O deputado Pedro Filipe Soares denunciou nesta terça feira, em conferência de imprensa, que o secretário de Estado dos Assuntos Fiscais, Paulo Núncio, por despacho, está a “alterar uma lei ainda antes de ela ser aplicada” e contrariar um parecer do Centro de Estudos Fiscais (CEF), questionando “onde está a ética na austeridade tão propalada pelo Governo”. Anunciou ainda que o Bloco propõe "revogar estes benefícios fiscais das SGPS e aplicar uma taxa liberatória no valor de 21,5 por cento" e que requereu ao Governo um parecer do Centro de Estados Fiscais que deu lugar ao parecer 26/2011.
No requerimento do deputado (aceda ao requerimento na íntegra) refere-se: “Há cerca de um ano, na sequência do episódio da venda da operadora Vivo, que garantiu aos accionistas da Portugal Telecom 6 mil milhões de euros isentos de impostos, a lei responsável pela tributação de dividendos sofreu alterações.

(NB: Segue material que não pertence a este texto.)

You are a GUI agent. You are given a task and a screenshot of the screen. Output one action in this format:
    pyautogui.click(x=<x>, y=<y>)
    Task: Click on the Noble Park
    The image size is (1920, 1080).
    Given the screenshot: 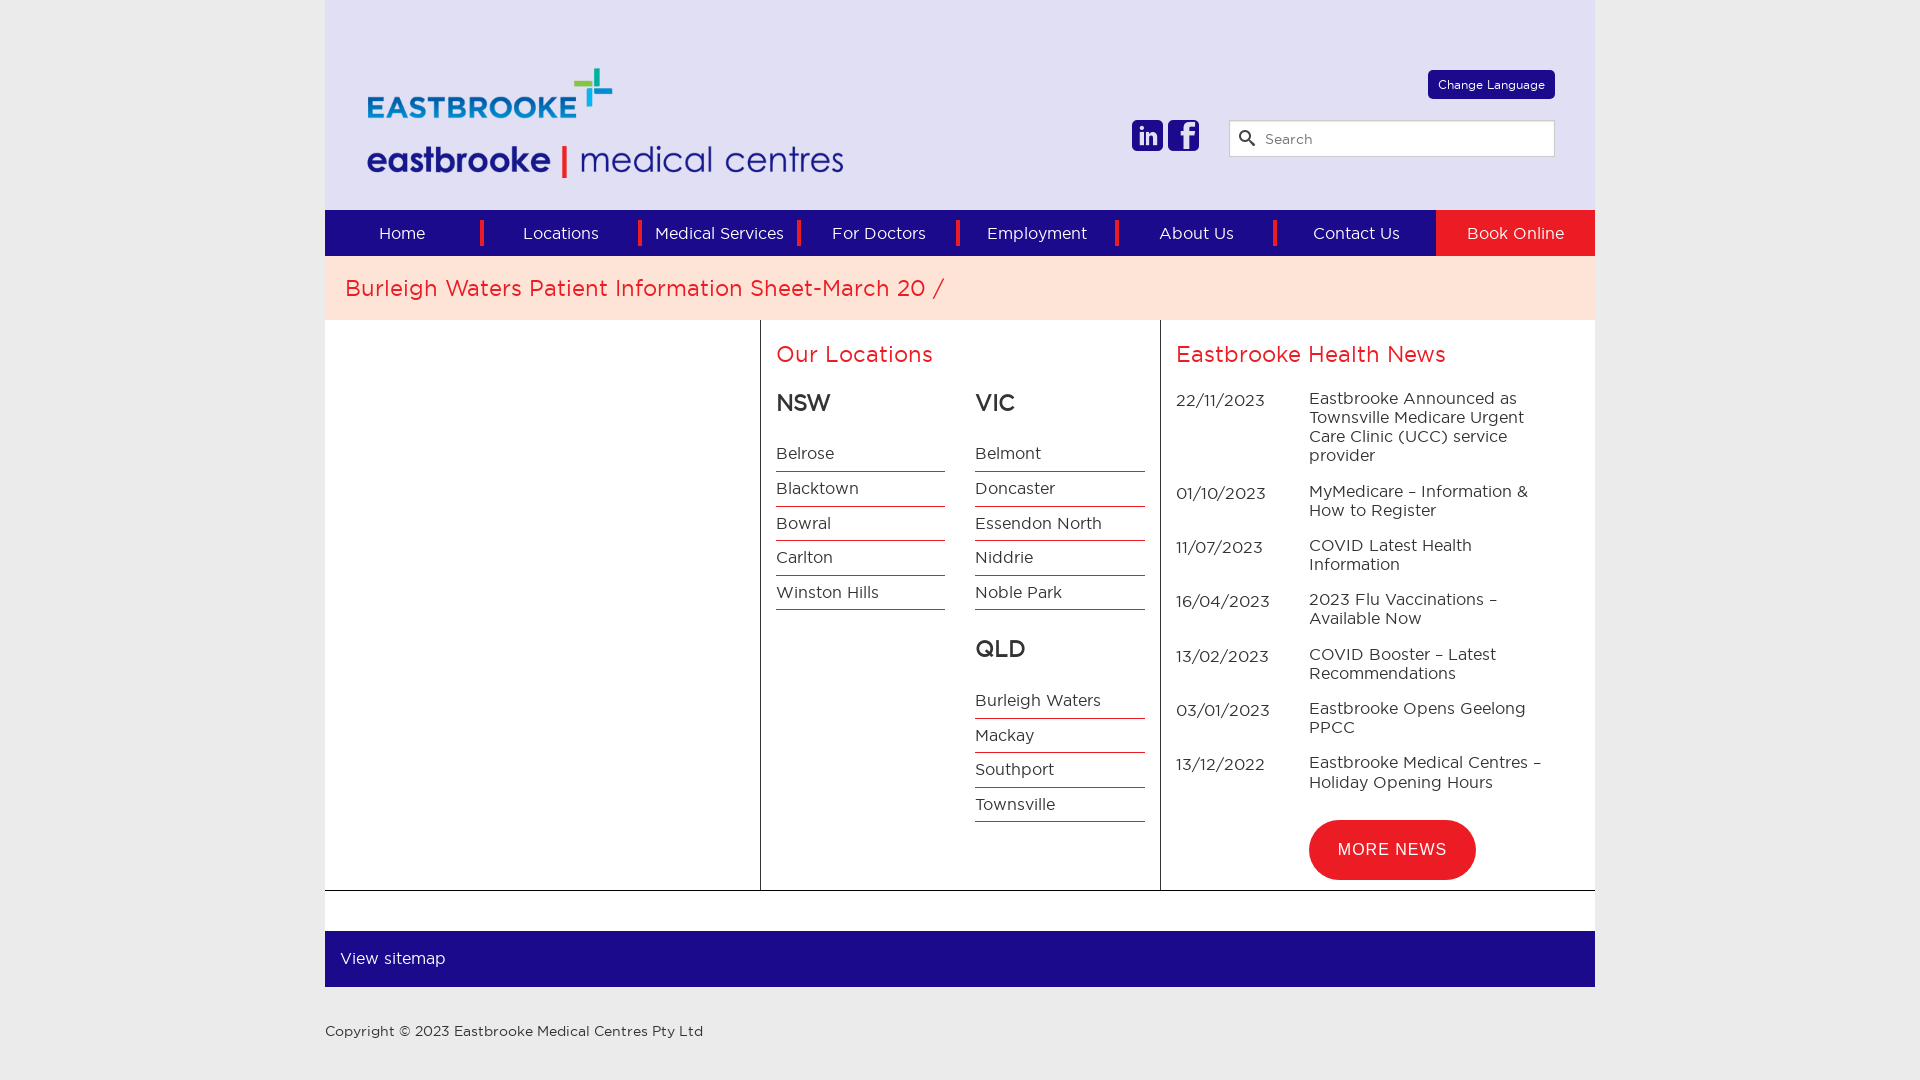 What is the action you would take?
    pyautogui.click(x=1060, y=594)
    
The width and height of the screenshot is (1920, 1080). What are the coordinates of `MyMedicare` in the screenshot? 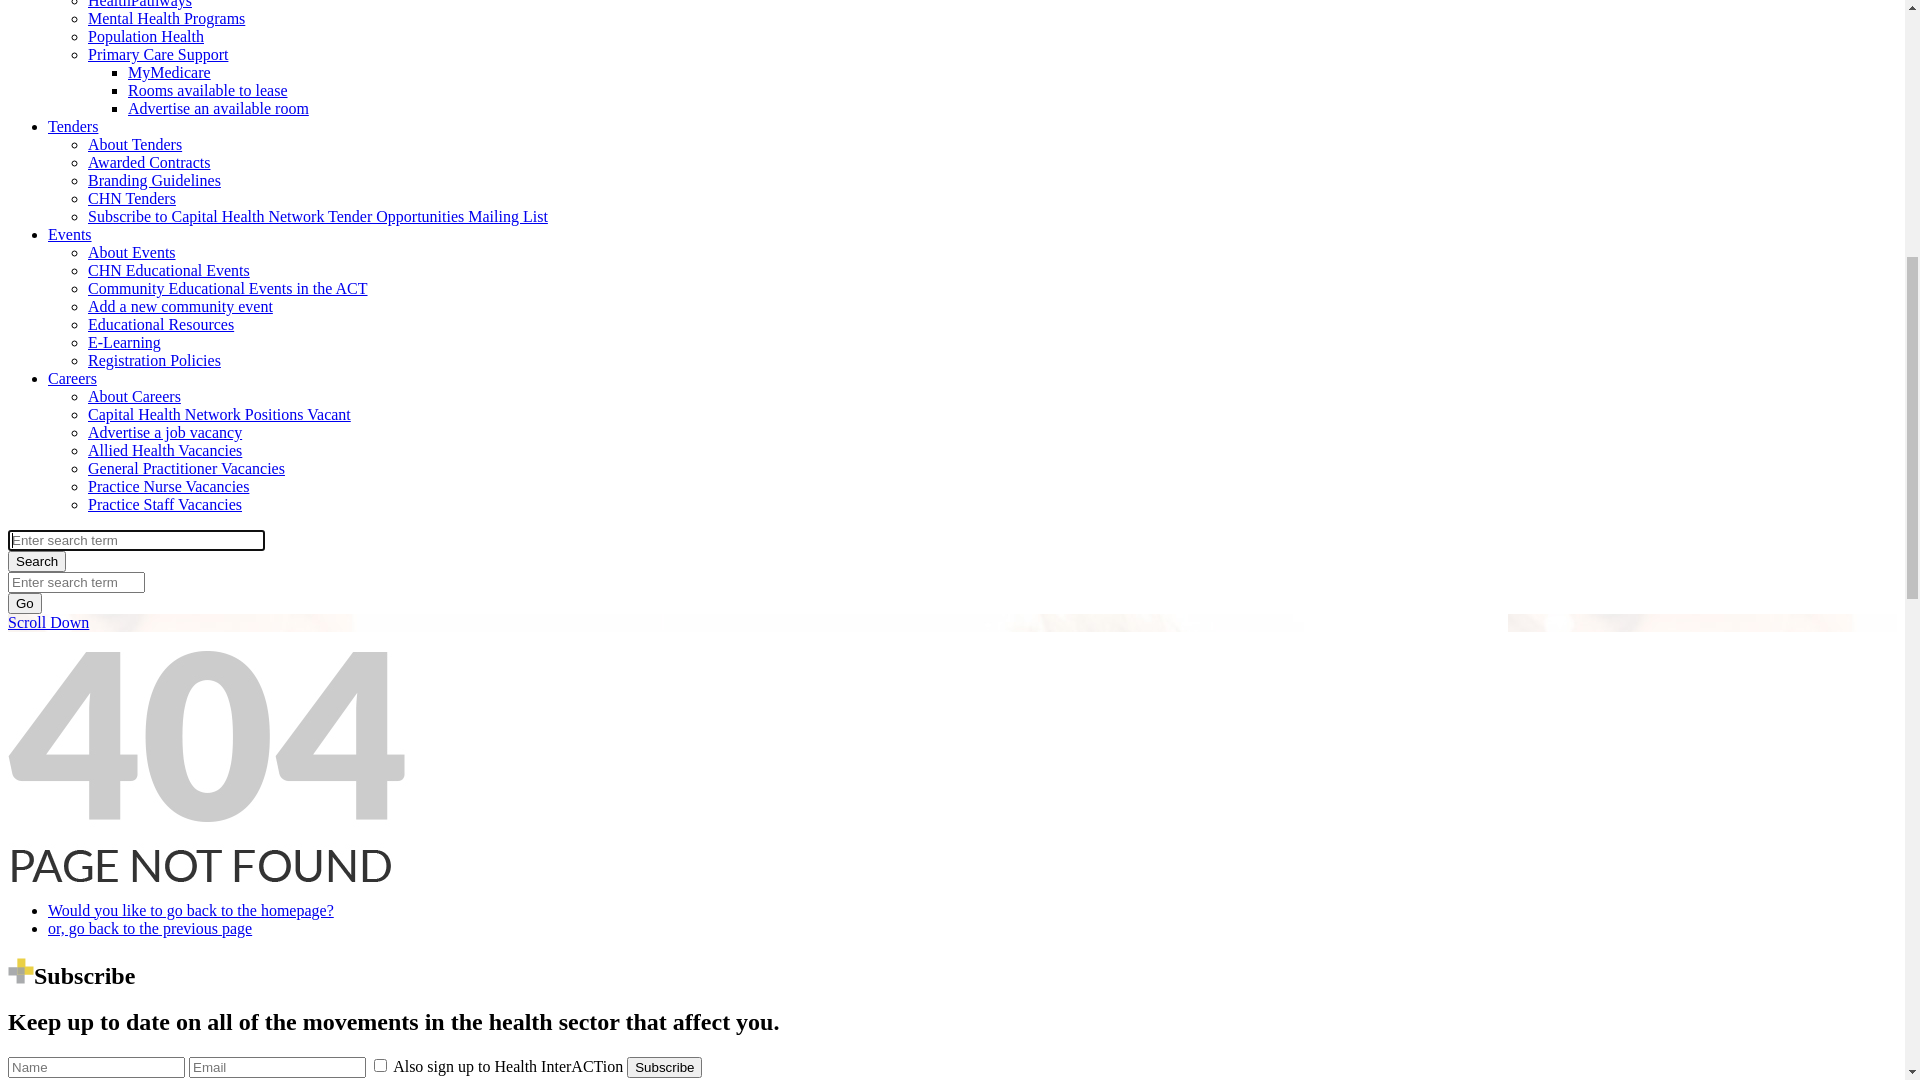 It's located at (170, 836).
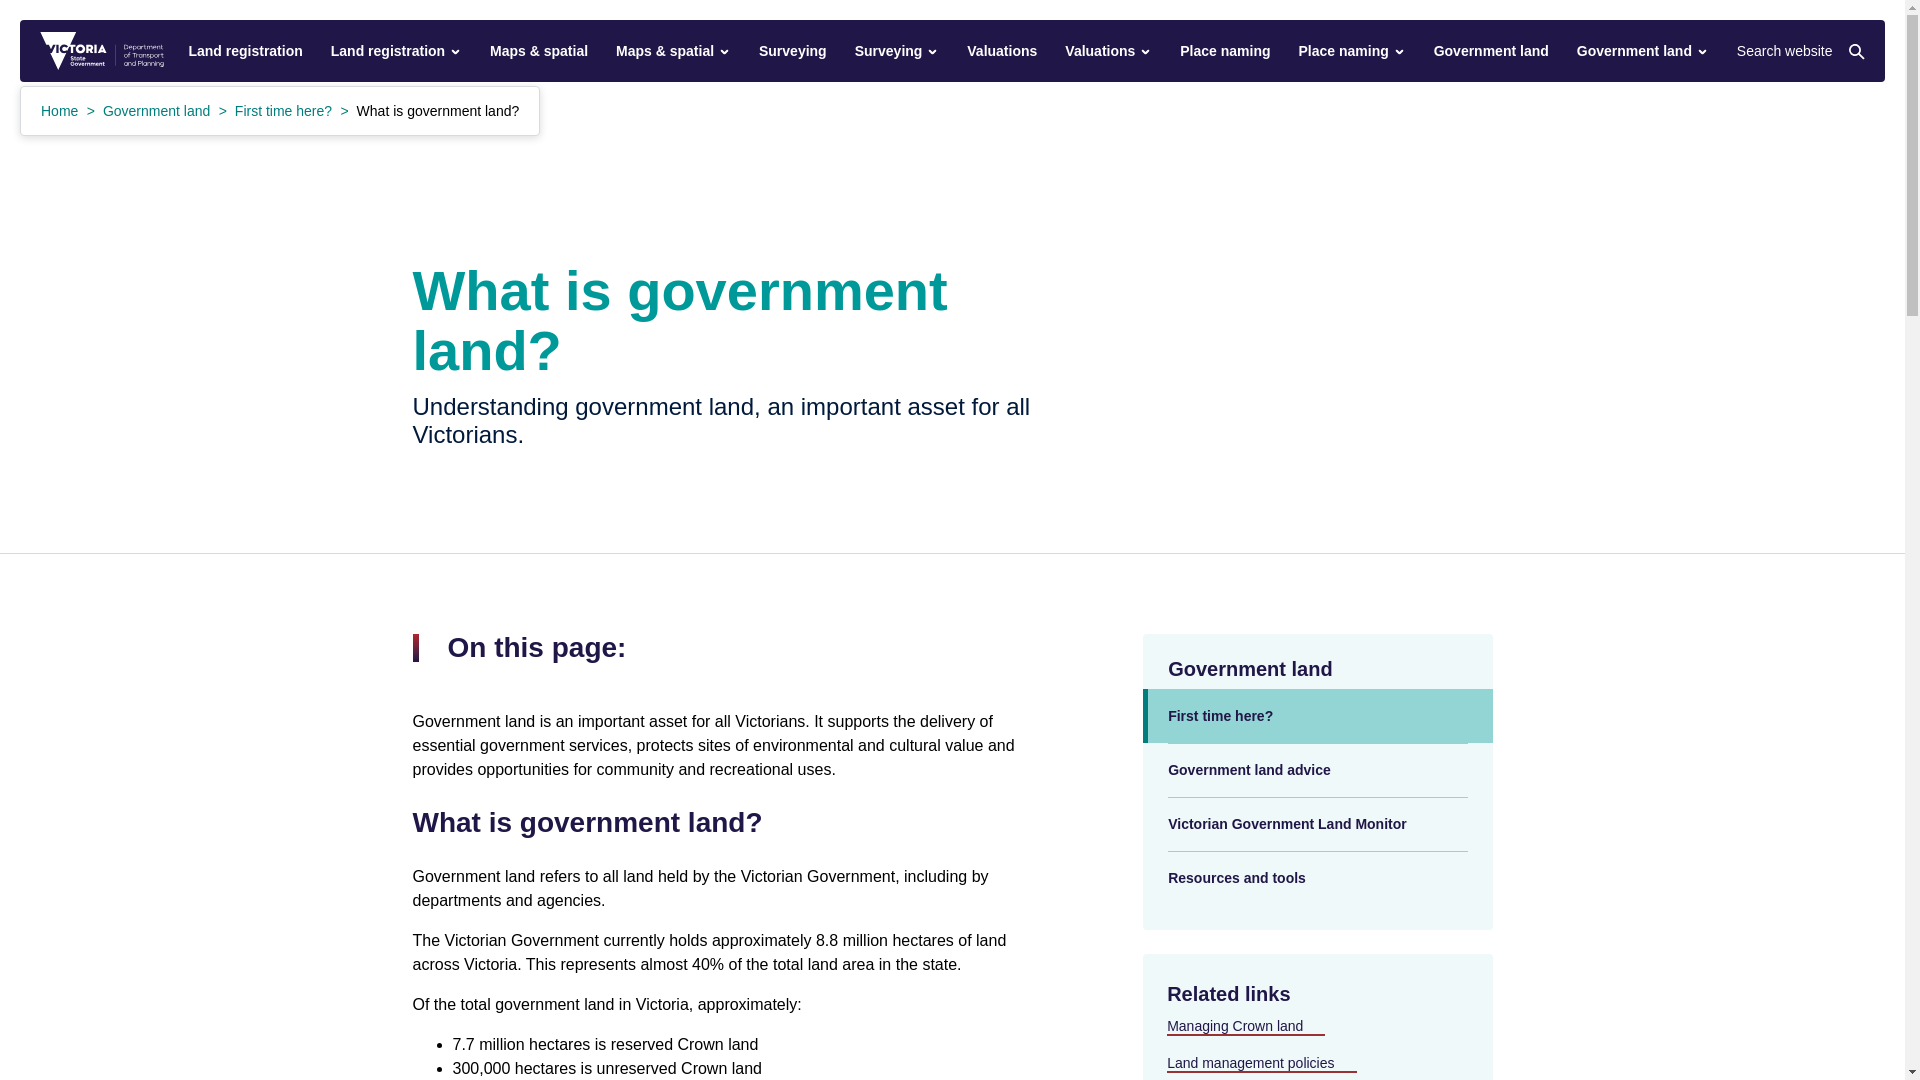  What do you see at coordinates (102, 51) in the screenshot?
I see `Land.Vic` at bounding box center [102, 51].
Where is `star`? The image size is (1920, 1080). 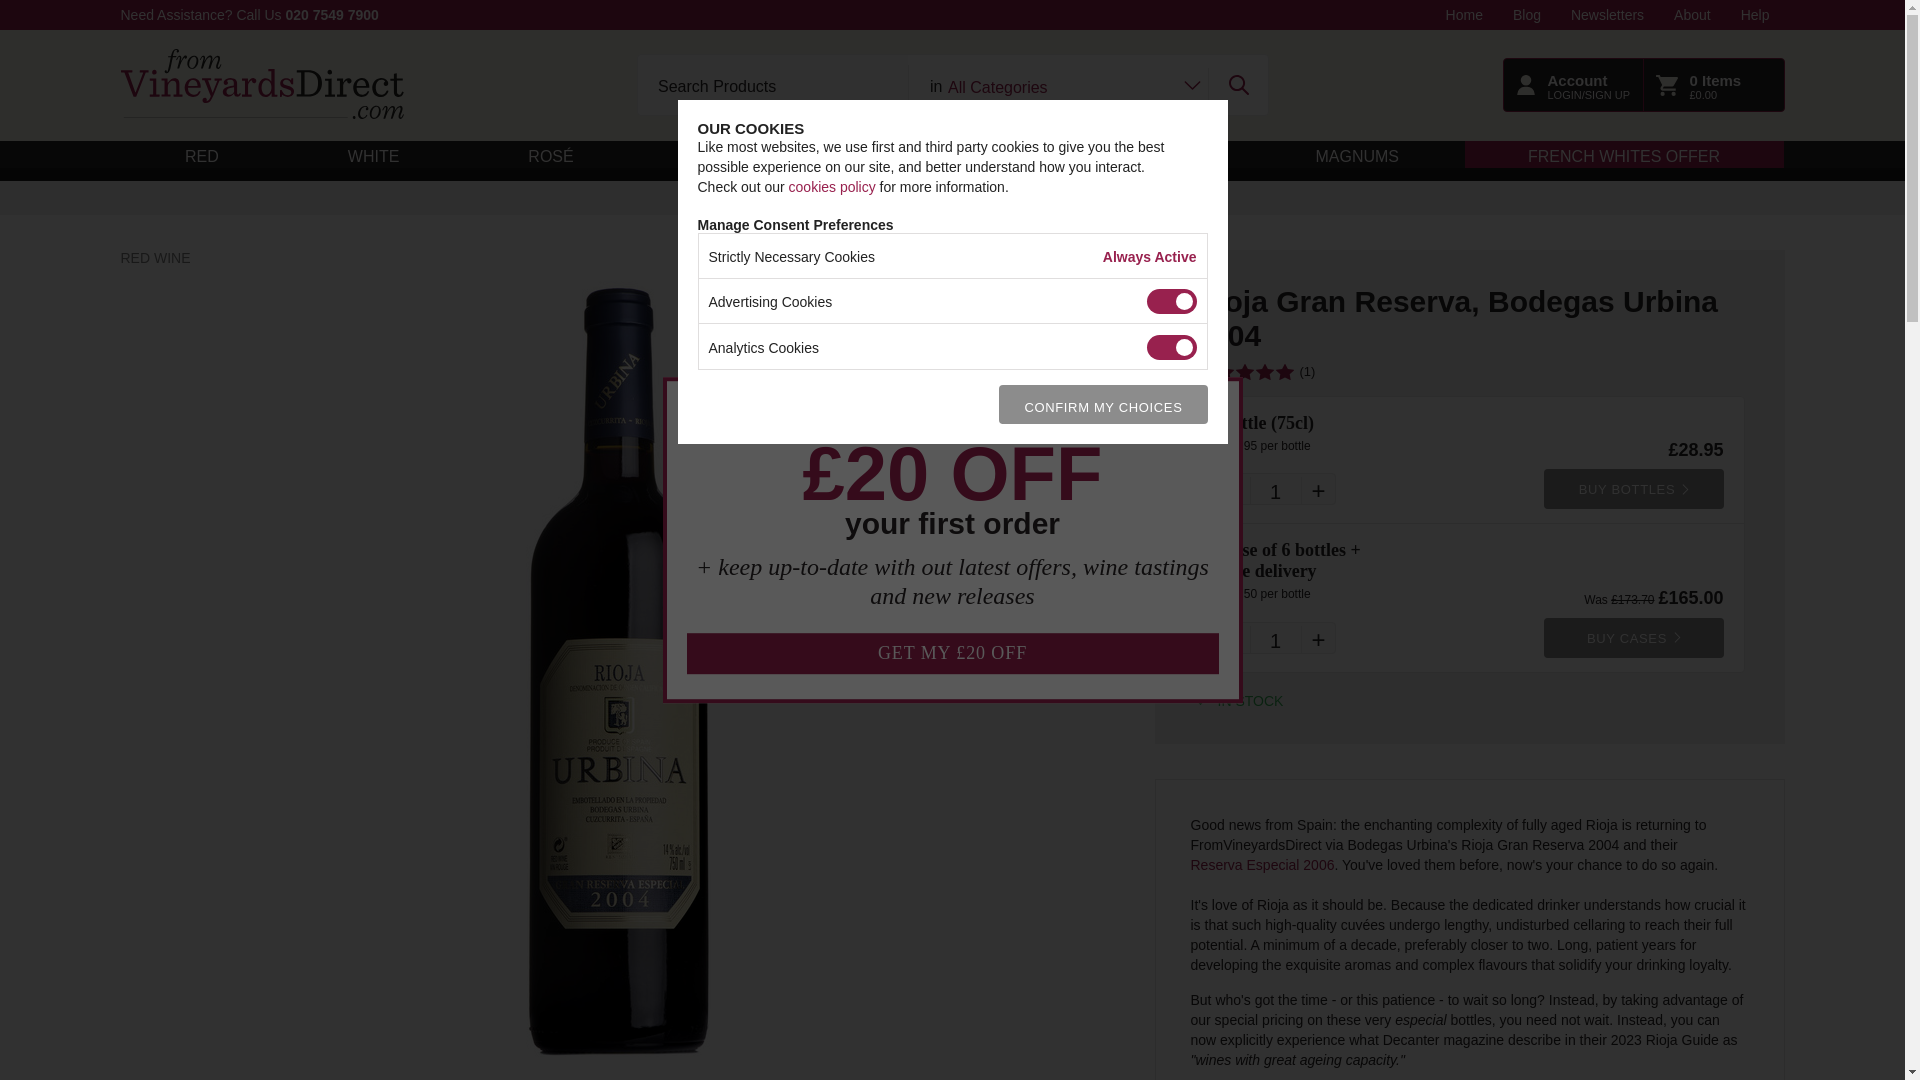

Os dividendos provenientes de SGPS, até aí excluídos de qualquer tributação, passaram a ser sujeitos a IRC mediante determinadas condições. Ficariam assim isentas de imposto as empresas que tivessem uma participação superior a 10% do capital, e se os lucros distribuídos tivessem sido sujeitos a tributação efectiva. No entanto, a falta de clareza e a ausência da publicação de regulamentação apropriada relativamente à da interpretação da expressão “tributação efectiva” tornou impossível a aplicação da lei”.
Segundo uma notícia, não confirmada pelo Governo, o Secretário de Estado dos Assuntos Fiscais terá remetido o caso para o Centro de Estudos Fiscais, que deu origem ao parecer 26/2011, que o deputado agora solicita ao Governo. Segundo o avançado pela comunicação social, o parecer terá apontado para “um limiar mínimo de tributação e para a obrigação de quem evocasse a dedução dos dividendos de provar que fora tributado.”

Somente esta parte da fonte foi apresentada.